I think one of saddest things about life is that we're so locked into our own time periods -- everything is wiped away unless an effort is made to document it. I feel lucky that we have the tools to try to uncover the past, but as a half-african, We have short memories. I can't remember everything that happened two days ago. Will I be remembered fifty years after my death?

So right now, I am not going to think about that, and try to revive the memories of my ancestors so that I will be able to teach my children where they come from.

Saturday, August 05, 2006

Twenty-five percent

Hee hee hee. So I finished the AMCAS application the other day. For all of those uninitiated in medical school applications, AMCAS stands for the American Medical College Application Service. Most of the 120+ schools in the United States use this service, and it's a way to serve the blanket. I've been complaining about it somewhat, but it's good to get this thing in. Now I just have to wait for the AMCAS verifiers to make sure what I put in my application is true.

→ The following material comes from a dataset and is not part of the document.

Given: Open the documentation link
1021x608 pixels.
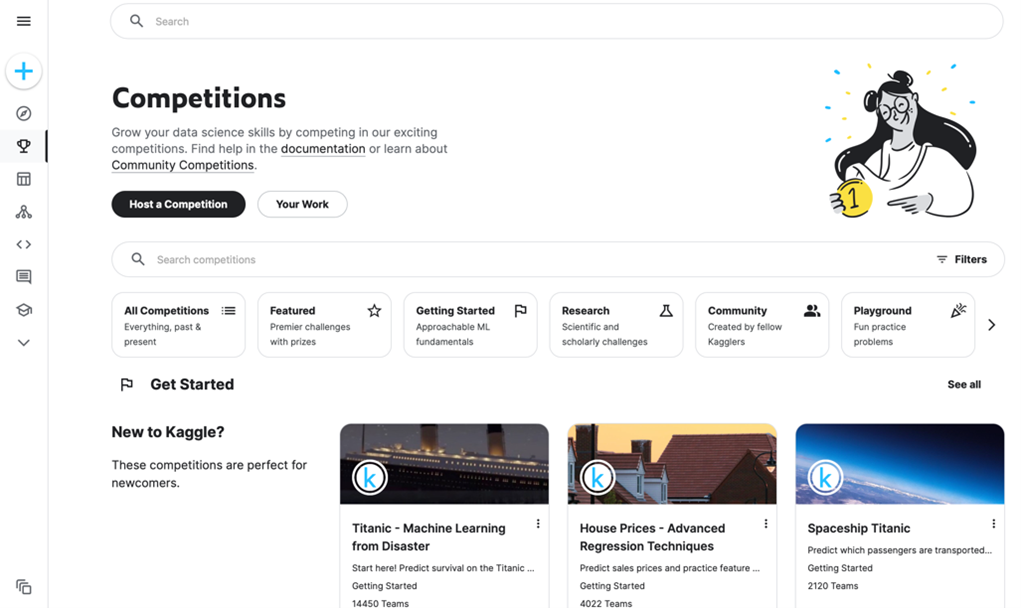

I did my best to avoid any lies. I applied to around 18 schools, which is a lot (I believe the average is 12-15). It's also quite expensive, since I also have to pay each school that likes me for their secondary application besides the $700 I just laid down to send in my AMCAS application. So for a little bit (say 30 years), I won't be able to get anything new. But perhaps I will begin to total the cost up so I can begin worrying about my future.

To date:
Kaplan MCAT course: $1500
MCAT: $200
AMCAS: $730.00
North Atlantic School 1 Secondary Application: $100
North Atlantic School 2 Secondary Application: $75
Mid-Atlantic School 1 Application: $100

And this is just twenty-five percent of the way there. I anticipate about $1400 in further costs with applications, and I'm thinking $2500 more then with schools that give me interviews. Of course, this money is nothing to what some kids may pay for tuition and room & board (or gasoline). And this is nothing compared to what I will be paying for medical school, I seriously got light-headed when I looked at one school's estimates of tuition plus living expenses.

I suppose the purpose of this post is to tell anyone who is thinking about becoming a doctor, you had better be serious, and you had better be seriously prepared to pay for it.

No school has said "OTHAN, YOU'RE IN. CONGRATULATIONS! "No school has even said, "Hey Othan, come talk to us for a bit. This is still a competitive process, but you have a better shot." At this stage I'm just waving outside of the their window, hoping that they'll see me, and let me in.

Wednesday, August 02, 2006

She's capital

Last week, Natalie sent me a link to the The Hill's 50 most beautiful people on Capitol Hill. Let's just thank Flying Spaghetti Monster for digital cameras.

I was tempted to send an angry letter demanding the segregation of males and females to that my lustful gaze could continue down each page uninterrupted. Is this how they do it in People?

So it's not that kind of newspaper. Some of these people are attractive yes, but it is less of a "most beautiful" article then it is an encomium to workaholics who thanklessly slave away in the offices of representives and senators, giving them the ability to serve their constituency with ease that we've all seen on West Wing.

"Hey indentured intern, type up a thirty-four page memo on the history of the evolution of sea otters. Then summarize it for me and while you're doing that, get me a grande Mocha with whip. Where's that speech you were supposed to be drafting? Never mind, I have to vote against gay marriage now."

In my reworked version of the 50 most beautiful people, Kimberly Hunter, the twenty-three year old assistant press secretary of the DNC is the winner. It's mostly because she is from Alabama and claims that she lost her southern accent. I find the southern accent enormously charming, and I would do everything in my power to make sure that she got it back. I'm serious y'all. Kimberly, call me.